We are losing the Amazon rainforest,” said Marcio Astrini, executive secretary of Brazil’s Climate Observatory. “These changes in the climate right now provoked by El Niño makes this forest fire season even worse than we are used to seeing in the forest.”

“In Roraima State, in northern Brazil, the number of fires in February were more than five times the average, according to data from Brazil’s National Institute for Space Research, and blazes continued to burn through March,” reports CBC News. El Niño weather and climate change have “supercharged” wildfire conditions in a typically lush and humid rainforest.

Experts say trees respond to the hot, dry conditions by dropping leaves, increasing the accumulated combustible matter on the forest floor. And as canopies thin, they become more open to dry winds that displace the moist air of the forest’s microclimate, making the forest more prone to burning.

When a satellite detected a historic day of fires in the Amazon back in August 2022, Greenpeace explained that “it’s important to understand that fires are not a natural phenomenon in the Amazon rainforest.”

“Generally, untouched, moist rainforests do not burn,” the group said, adding that Brazil’s president at the time, Jair Bolsonaro, had “catalyzed historic burning and deforestation by emboldening land grabbers and dismantling the agencies responsible for environmental protection.”

President Luiz Inácio Lula da Silva (Lula) took office in January, 2023 after promising in his campaign to address rainforest loss. His policies since then have brought deforestation rates down 22 per cent compared to Bolsonaro’s tenure, with logging rates reduced by roughly half.

But the hot weather still spells bad news for the Amazon, which is one of the world’s largest carbon sinks. High wildfire intensity was also observed in the northern Amazon rainforest by the Copernicus Atmosphere Monitoring Service (CAMS) run by the European Union. The fires caused an estimated 4.1 megatons of carbon emissions, the highest ever recorded for February since at least 2003, “not only for Roraima but for Brazil as whole,” writes Copernicus. “Other countries in South America, such as Venezuela and Bolivia, are also experiencing the highest emissions since 2003 for the same period.”

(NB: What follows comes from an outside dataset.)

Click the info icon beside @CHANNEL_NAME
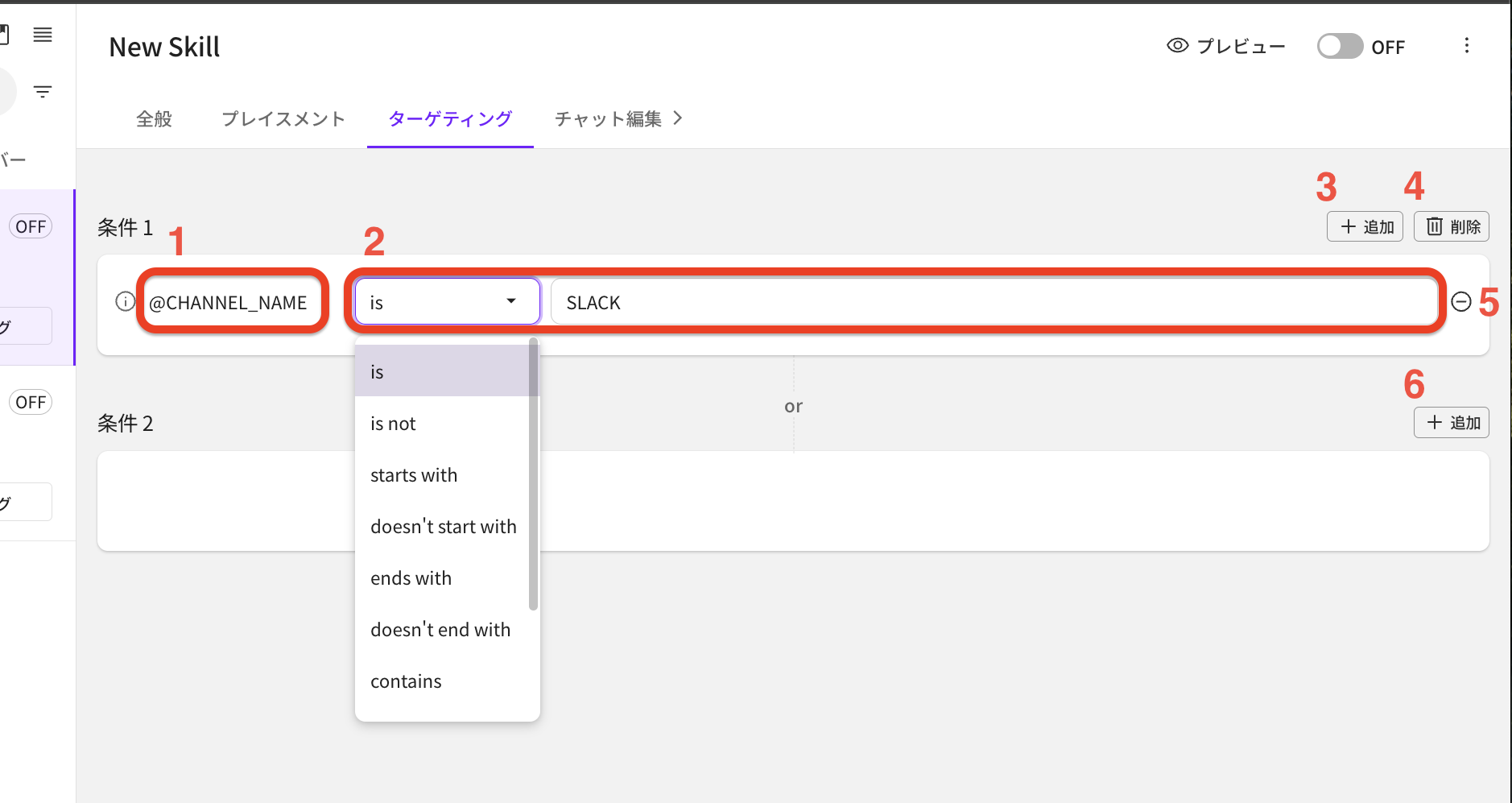tap(125, 301)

Particulate pollution from the rainforest fires is comparable to what the Canadian wildfires brought last summer, though public outcry over health concerns has not been the same.

Indigenous peoples in the Amazon are breathing in the smoke and feeling a “huge change” this year, said an Indigenous leader, Cesar Da Silva. “The air and the humidity is very low and this has also led to problems with illnesses in families, especially in children.”

Other countries that the rainforest extends into showed mixed levels of forest loss, as higher rates of tree felling and fires offset Lula’s progress in Brazil. Bolivia showed record forest loss for the third year in a row, with a 27 per cent increase from 2022.

But in Colombia, primary forest loss in 2023 was reduced by about 50 per cent from 2022, partly thanks to the actions of President Gustavo Petro Urrego. “The story of deforestation in Colombia is complex and deeply intertwined with the country’s politics, which makes 2023’s historic decrease particularly powerful,” said Alejandra Laina of the World Resources Institute, Colombia.

“There is no doubt that recent government action and the commitment of the communities has had a profound impact on Colombia’s forests, and we encourage those involved in current peace talks to use this data as a springboard to accelerate further progress.”

Last month, scientists said up to half of the Amazon rainforest could hit a tipping point by 2050 from water stress, land clearance, and climate disruption, The Guardian reported.